Sur un kilomètre de la RD 954, entre Saint-Amand-les-Eaux et Nivelle, le Département du Nord ne vend pas une route miracle. Il refait une section usée avec une méthode censée consommer moins de matière et moins de pétrole. Le support existant est réparé et rechargé au lieu d’être remplacé en bloc, de nouveaux matériaux doivent permettre de gagner 3 centimètres d’épaisseur et de réduire de 18 % la consommation de matériaux, et le revêtement intègre un liant composé à 25 % de matière biosourcée issue du pin. Le Département annonce au total 6 % de ressources énergétiques consommées en moins, 30 % d’émissions de gaz à effet de serre en moins et 35 % de granulats économisés, pour un chantier de 442 500 euros mené jusqu’au 22 avril.
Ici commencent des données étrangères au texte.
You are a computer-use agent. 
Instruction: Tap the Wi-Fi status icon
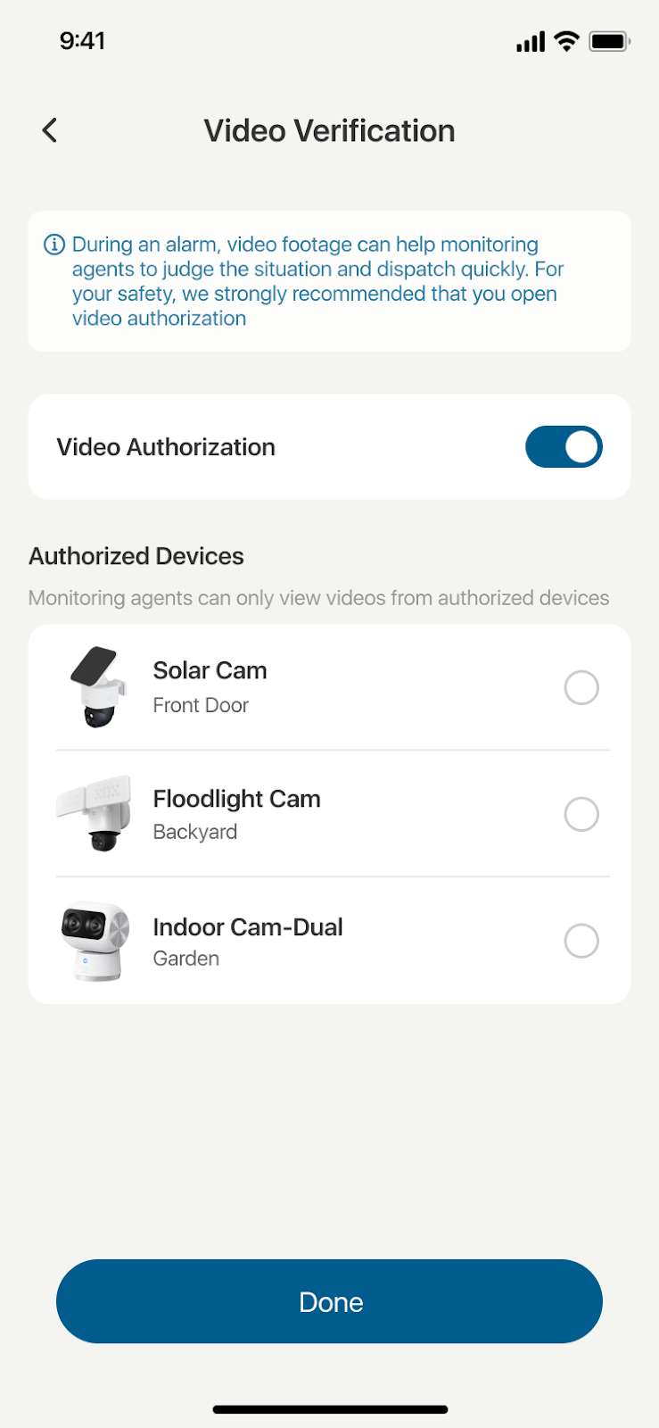566,41
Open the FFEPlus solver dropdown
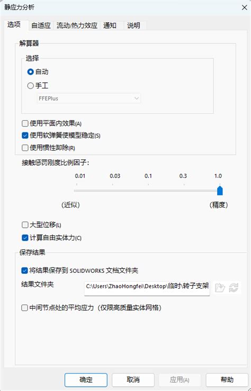The image size is (251, 391). click(x=89, y=98)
Le point intéressant est là. Une “chaussée plus écologique”, dans la vraie vie, ce n’est pas une invention spectaculaire. C’est d’abord une route qu’on démonte moins, qu’on recharge plus intelligemment, et pour laquelle on réduit un peu la part de matières vierges et de composants fossiles. C’est aussi la direction prise au niveau national. La doctrine publique sur la décarbonation des chaussées pousse le recyclage des anciens enrobés, la baisse des températures de fabrication et l’usage de solutions plus sobres quand elles tiennent techniquement. La France part de loin, mais le mouvement existe : selon la feuille de route nationale, les émissions à la sortie d’usine sont passées de 44 à 32 kilos de dioxyde de carbone par tonne d’enrobé entre 1990 et 2022. En 2020, les enrobés à chaud restaient largement dominants avec 75,3 % de la production, contre 18,8 % pour les enrobés tièdes.
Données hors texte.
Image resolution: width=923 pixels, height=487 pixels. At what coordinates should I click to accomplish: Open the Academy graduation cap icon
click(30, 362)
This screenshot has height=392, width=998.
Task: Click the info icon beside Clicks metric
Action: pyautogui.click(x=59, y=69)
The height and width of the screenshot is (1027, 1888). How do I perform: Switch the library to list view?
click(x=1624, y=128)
Le morceau le plus neuf sur la RD 954, c’est le liant biosourcé issu du pin. Là encore, il ne faut ni ricaner, ni s’emballer. Ce type de produit existe bien. Le Cerema, l’établissement public d’expertise des territoires, cite par exemple un liant routier tiré d’un dérivé du tall-oil, un coproduit de l’industrie du pin, avec 25 % de carbone biogénique et des performances annoncées comme équivalentes à celles d’un liant classique. Mais la feuille de route nationale rappelle aussi qu’augmenter la part de matériaux biosourcés ne fait pas encore consensus scientifique sur tous les calculs environnementaux. En clair, ce n’est pas du greenwashing pur. Ce n’est pas non plus une preuve définitive que la route bas carbone est déjà prête à grande échelle.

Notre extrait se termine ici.